Leaf Nodes do not have any child. They perform some computation and return a state value. There are two types of Leaf Nodes:
- Conditions: A condition node checks whether a certain condition has been met or not. The node must have a target variable and a criteria to base the decision. They can only return SUCCESS or FAILURE.
- Actions: An action node performs computations to change the agent state. They return SUCCESS, FAILURE or RUNNING (while executing the action)
A Composite Node (in RAIN BT known as Decision nodes) can have one or more children. The node is responsible to propagate the tick signal to its children, respecting some order. There are several types of Composite nodes:
- Selector (aka Priority): A selector node ticks its children sequentially until one of them returns SUCCESS, RUNNING or ERROR. If all children return the failure state, the priority also returns FAILURE. Use selector nodes when you need it to execute nodes until it returns a success on one (for example, if first task returns FAILURE, it moves to second task, and so on).

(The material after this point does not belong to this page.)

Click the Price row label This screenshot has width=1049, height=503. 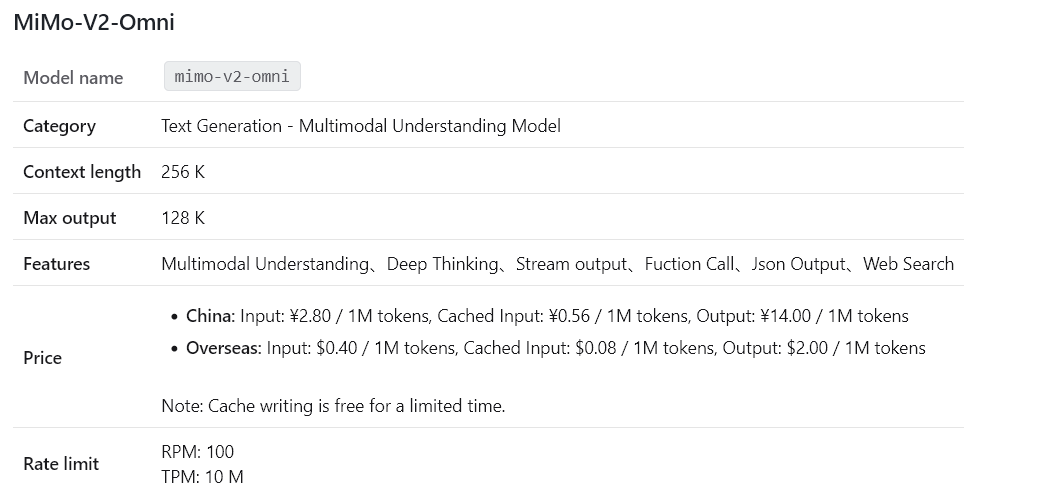click(43, 358)
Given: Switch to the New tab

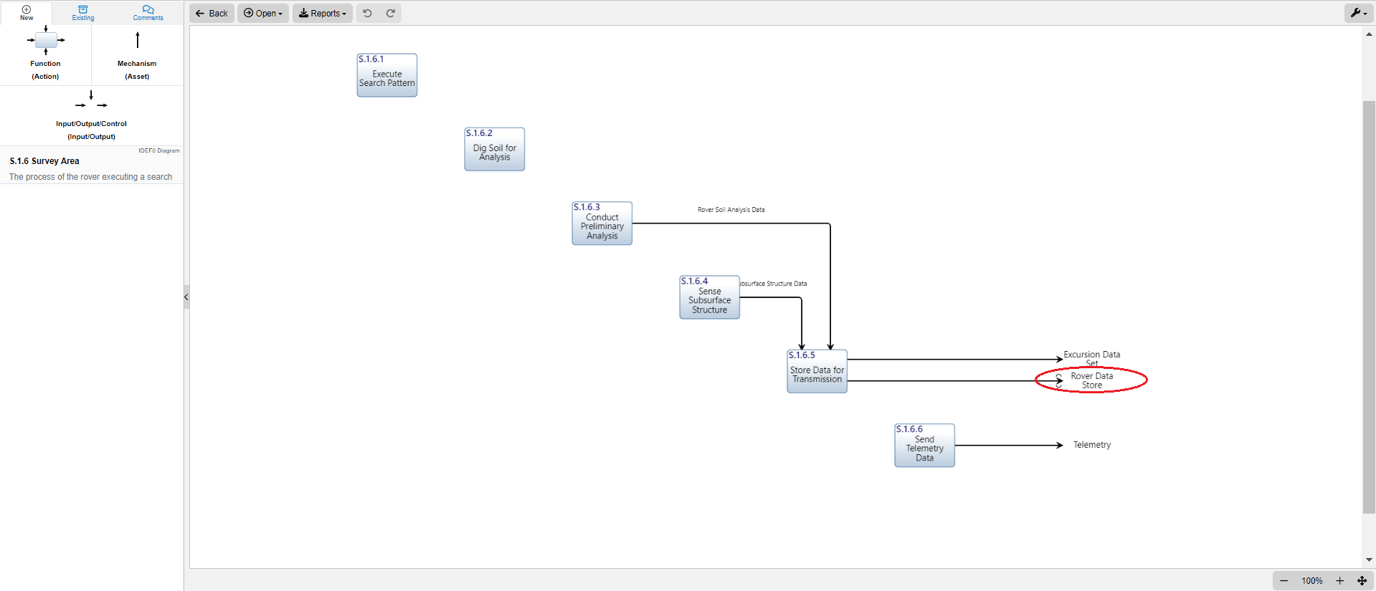Looking at the screenshot, I should click(26, 11).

- Sequence: A sequence node ticks its children sequentially until one of them returns FAILURE, RUNNING or ERROR. If all children return the success state, the sequence also returns SUCCESS. Use sequence nodes when you need tasks to execute successfully one after the other until one fails (for example, to get to the third task, the previous two tasks have to return SUCCESS).
- Parallel: The parallel node ticks all children at the same time, allowing them to work in parallel. This node is a way to use concurrency in Behavior Trees. Notice that, using this node, the parallelization is contained locally, avoiding losing control of the execution flow as happens on the FSM. Parallel nodes return SUCCESS if the number of succeeding children is larger than a local constant S (this constant may be different for each parallel node); return FAILURE if the number of failing children is larger than a local constant F; or return RUNNING otherwise.
Decorators are special nodes that can have only a single child. The goal of the decorator is to change the behavior of the child by manipulating the returning value or changing its ticking frequency.